Mrs Rafiq then went outside and began shouting on the street to neighbours that she had killed the teen for bringing shame on her family, while beating her chest. Zeenat’s ‘crime’ was getting married to her partner Hasan Khan, a motorcycle mechanic, before a court magistrate last month, Police official Sheikh Hammad said.
‘Perveen killed her daughter Zeenat Bby burning her alive around 9:00 am on Wednesday,’ Haidar Ashraf, a senior police official told AFP.
‘Zeenat was unwilling to go back to her home and told me that she would be killed by her family, but later agreed when one of her uncles guaranteed her safety.

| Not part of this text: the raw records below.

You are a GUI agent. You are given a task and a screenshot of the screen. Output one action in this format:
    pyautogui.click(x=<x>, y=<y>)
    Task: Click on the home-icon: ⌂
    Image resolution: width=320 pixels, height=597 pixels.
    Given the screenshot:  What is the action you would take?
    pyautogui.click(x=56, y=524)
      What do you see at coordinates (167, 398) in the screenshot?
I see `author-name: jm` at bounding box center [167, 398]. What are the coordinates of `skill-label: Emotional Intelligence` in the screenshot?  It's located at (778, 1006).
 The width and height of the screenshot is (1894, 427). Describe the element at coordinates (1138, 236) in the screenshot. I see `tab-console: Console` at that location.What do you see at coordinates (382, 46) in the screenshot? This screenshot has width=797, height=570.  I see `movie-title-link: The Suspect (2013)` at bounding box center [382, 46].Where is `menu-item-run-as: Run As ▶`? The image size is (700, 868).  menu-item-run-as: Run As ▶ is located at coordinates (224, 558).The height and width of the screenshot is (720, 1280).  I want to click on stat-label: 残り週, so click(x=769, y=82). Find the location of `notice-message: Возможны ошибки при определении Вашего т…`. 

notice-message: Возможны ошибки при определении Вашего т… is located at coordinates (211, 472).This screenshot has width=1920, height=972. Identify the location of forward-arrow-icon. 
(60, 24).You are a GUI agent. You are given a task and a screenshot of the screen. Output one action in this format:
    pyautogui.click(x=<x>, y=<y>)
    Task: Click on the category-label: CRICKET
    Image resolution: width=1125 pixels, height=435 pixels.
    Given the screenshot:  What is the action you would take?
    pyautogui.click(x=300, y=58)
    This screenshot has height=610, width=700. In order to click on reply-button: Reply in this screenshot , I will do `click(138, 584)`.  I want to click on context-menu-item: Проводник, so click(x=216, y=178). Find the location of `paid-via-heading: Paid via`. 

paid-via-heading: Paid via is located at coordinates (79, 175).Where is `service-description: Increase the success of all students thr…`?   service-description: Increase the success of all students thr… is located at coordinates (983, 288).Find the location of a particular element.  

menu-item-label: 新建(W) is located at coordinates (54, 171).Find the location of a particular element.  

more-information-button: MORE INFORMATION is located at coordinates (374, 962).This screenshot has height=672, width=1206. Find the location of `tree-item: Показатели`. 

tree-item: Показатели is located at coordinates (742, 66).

‘The day we eloped she had been abused, there was blood on her nose and on her lips,’ Hassan told CNN. ‘She was in distress; she asked me to take her away and marry her.,
‘After two days, she called me and said that her family had gone back on their word and asked me to come to get her, but I told her to wait for the promised eight days. Then, she was killed.’
Hassan’s mother Shahida Khan said that Rafiq’s family ‘had promised that not even one hair on her head would come to harm.’
‘We called up her uncle and he told us that they will bring her back to us themselves — we trusted them,’ she told CNN.
Hassan Khan, her husband of 11 days, today buried his wife, who was found to have smoke in her lungs suggesting she was still alive when she was set on fire.
‘We went to her house, she was gone, she was finished and they had thrown her burnt body on the stairs,’ he said.
Naseem Bibi, Perveen’s younger sister, told AFP:
‘After killing her daughter, Perveen went out on the street, took off her shawl and started beating herself on her chest, shouting: ‘People! I have killed my daughter for misbehaving and giving our family a bad name.’
‘My sister declared a long time ago she would not allow her daughter to marry a Pashtun,’ she said.
Perveen’s husband died several years ago and her relationship with her daughters had deteriorated, according to Shazia.
‘Our mother became distressed because of her daughter’s disobedience and because she felt there was no man in the house to rein her in.’